Withdraw This is not an attack per se, but on the rare occasion a caster might call back their guardian to their holding place with this command.

Merge Form  This is the attack that is called out when the caster wants to merge with his/her guardian.

Defensive Casts using Shield Stones
Shield stones are very good in combat against the Orders of Infinis. At some points in combating with the Ethos the shields are no use to the strong sigil energy of the Ethos' powers. Wizards of Yan do not always have to use shield stones. Sometimes he or she will be able to say a spell such as "Sum, Yan, Altas" then their shields are more stronger and enhanced because of their powers.

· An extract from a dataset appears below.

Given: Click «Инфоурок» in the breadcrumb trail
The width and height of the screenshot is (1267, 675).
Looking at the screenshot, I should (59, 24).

Regular Rados people cannot summon stones from their bare hands. Wizards of Yan were all together and the people of the Order of Infinis were with them. Including Nazmul, in the episode Back Track they also had the army with them too when Melosa's Grandmother was still alive as a Wizard of Yan. These shield stones do a lot more and if someone has shield breakers (i.e.: Malco), the shield stones would be useless against those sigil power stones.

Vanguard Aegis Summons a shield that can withstand attacks. Requires any amount of shield stones, but attacks get weaker depending on cost. Can also stack or multiple users can form in a way to offer protection on all fronts (e.g. Ogama Defense formation in "The Road Less Travelled")
                          
Fortified Front Summons a shield dome or group of shields that surround the caster, covers attacks from all angles, but not as effective in some cases.

Barricade Array Summons mini-shields of the sigil used. These shields can block small attacks, pick up smaller objects, deflect some spells or attack an enemy (Snare used this function against Adam). These shields are controlled by the caster.

Protector Much like Vanguard Aegis, but more fortified and joins with other Defenders.

Suffocating Sphere The only shield that attacks. It uses Barricade Array functionality, except can enclose an enemy and possibly disintegrate it, more potent against energy forms. Requires at least 2 Defenders to use.

Fortified Fortress Much like Fortified Front. It was used in the Episode Vitus and Melosa used it to defend Seth and herself against an old guardian guarding something near. It has two stones which will be able to last for some time, depending on how many shield stones you use.